Leadership Role in High Reliability Organizations

Expert

Jessica Stultz

Jessica Stultz

Director of Clinical Quality

Actions

Type

Fact Sheets

Topic

  • Process Improvement
  • Quality and Safety

Tags

process improvement quality and safety

Leadership is at the pinnacle of the HRO framework. The CEO is responsible for launching the critical first step of establishing safety as the most important part of what everyone does, every day. The primary function of leaders in health care is to influence their followers to develop behaviors, habits, processes and technologies that result in the safest places to give and receive care. In an HRO, leaders are not identified by position or rank; they exist at all levels and in all groups. The HRO framework requires that all formal and informal leaders are committed to achieving safe, reliable and effective operational excellence. Leaders should take ownership for setting the climate and focusing the work. Essentially, leaders have four main responsibilities in HRO development.

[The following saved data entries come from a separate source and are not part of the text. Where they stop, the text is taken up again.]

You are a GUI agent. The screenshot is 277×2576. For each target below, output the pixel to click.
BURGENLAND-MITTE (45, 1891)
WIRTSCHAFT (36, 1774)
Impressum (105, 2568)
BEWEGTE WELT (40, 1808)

  • Guard the learning system. Fully engage in the work of self-reflection that leads to comfortable, nonpunitive transparency; understand and apply improvement science, reliability science and continuous learning; and inspire such work throughout the organization
  • Create psychological safety. Ensure that anyone in the organization, including patients and families, can comfortably voice concerns, suggestions and ideas for change.
  • Foster trust. Create an environment of nonnegotiable respect – ensure that people feel their opinions are valued and any negative or abusive behavior is swiftly addressed.
  • Ensure value alignment. Apply organizational values to every decision made, whether in service of safety, timeliness, effectiveness, efficiency, equity or patient-centeredness.

When leaders consistently deliver on these responsibilities, they set the stage for a culture and learning system centered on safety and reliability.

Leaders also should be accessible and consistently round on patients and front-line staff. Communication must exist in organizations that link the leaders’ responses to front-line provider concerns to ensure that staff feel their voices are heard.